It's Our Policy
The saying, "you fail to plan or plan to fail" is so very true. You may hate McDonalds but the truth is they are the granddaddy of customer service. They worked it out. They have an entire system to serve billions. They push through billions of transactions for tiny amounts of money and turn that into a world empire. They've done that through customer service and to understanding the quid pro quo of policies and service delivery. That's why every Big Mac in Canada tastes the same.
Rules and processes are meant to put some order to a system. They're meant to build a system. All of the large organizations you see out there have systems in place. Something cannot scale without a system in place. It makes the processes reproducible, consistent and measurable.

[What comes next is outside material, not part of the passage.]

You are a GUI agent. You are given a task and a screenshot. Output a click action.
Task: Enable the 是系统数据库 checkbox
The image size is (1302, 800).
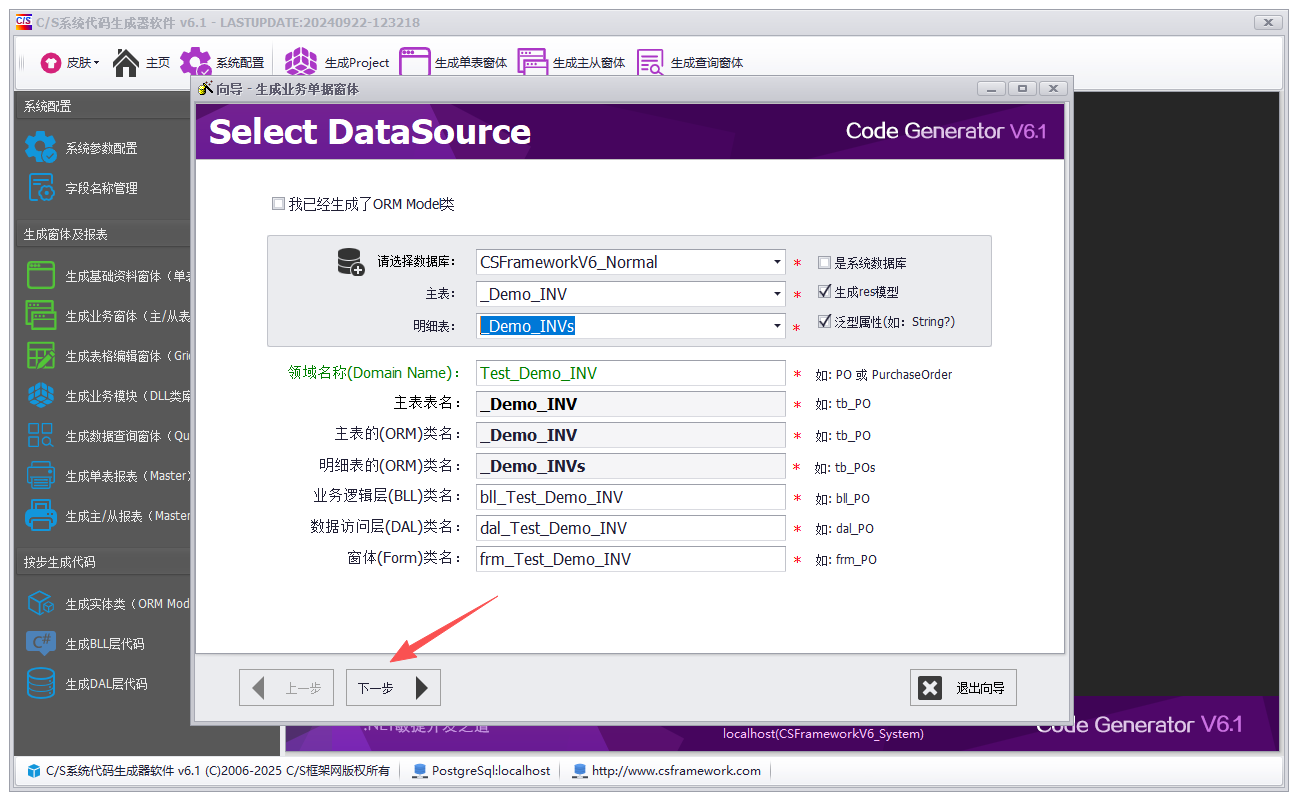click(x=824, y=262)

Systems are a language-- a set of concepts: what is said, how it is said, what something means. If you juggle many clients with your own established system in place, then you have many types of relationship languages in play. Languages are meant to build a common framework and a means of communication. If there is no common language there is no communication. When explorers went to new lands, their first piece of interaction is to establish a common language-- one understands the other. Policies and procedures are that language when you are in a relationship with a new customer. Imagine how hard it would be to go to a new land and establish a relationship with a new people when your own language is not known to them. They could not learn your language and as a side effect they would use their language and impose it upon you.
Without these fixtures of established concepts, a web designer could be forced into becoming a system administrator. A programmer could be pushed to act as a graphic designer.
That would be an early litmus test. If a client cannot swallow that minimum without baulking, you don't want them. Give clients opportunities to push you in circumstances where they should not. If a client pushes against you before work begins, then they're going to push against you time and again. In my business, some things are not possible. You cannot get 3000-pixel wide resolution on a phone. You cannot make 4-pixel tall character readable. You cannot make password protected area without a password (yes, I've had that request). Pushing you because of absent policies can be frustrating and put your business under stress. That pushing can also come from clients that want to ignore reality. You're a whiz, not a wizard-- reality is not negotiable.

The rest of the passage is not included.